Google’s Pixelbook could soon run Windows 10

Doris Richards
June 14, 2018

Now there's nothing inherently wrong with Chromebooks or Chrome OS in general, but admittedly platforms like Windows or macOS tend to be more "full" operating systems.

Google's Pixelbook is some attractive, well-built hardware, but its use of Chrome OS means that for many people, it will be too limited to be useful.

This kind of setup is ideal because ChromeOS is easy on the battery and can be used most of the time, while Windows 10 could be used only when necessary.

Based on commits found in the Chromium codebases, it looks like Google is testing the Pixelbook against the Windows Hardware Certification Kit (WHCK) and Hardware Lab Kit (HLK).

Before we get too carried away here, remember that whatever is happening behind the scenes could be derailed before Windows 10 support actually makes it to production hardware.

Google Pixelbook, the company's laptop-tablet hybrid, has been a popular device primarily because of its design and functionality, but it is arguably limited thanks to running Chrome OS. Gaining certification for hardware means a guaranteed level of experience, including signed, working drivers.

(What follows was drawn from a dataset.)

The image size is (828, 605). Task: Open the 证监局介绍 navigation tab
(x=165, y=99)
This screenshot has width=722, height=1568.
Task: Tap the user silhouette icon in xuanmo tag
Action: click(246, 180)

Earlier this year, changes made to the Pixelbook's firmware indicated that Google is working on a mode called AltOS that would allow switching between Chrome OS and an "alternative OS", in some kind of dual-boot configuration. It's well within reason that Google could withhold the project from public release. The ability to dual-boot into Microsoft's OS would essentially give a Chromebook all the flexibility of your average Windows laptop - though you'd still have to buy a Windows license.

There's no shortage of premium flagship Windows 10 2-in-1 devices these days, and consumers can easily go out and buy one from many different manufacturers.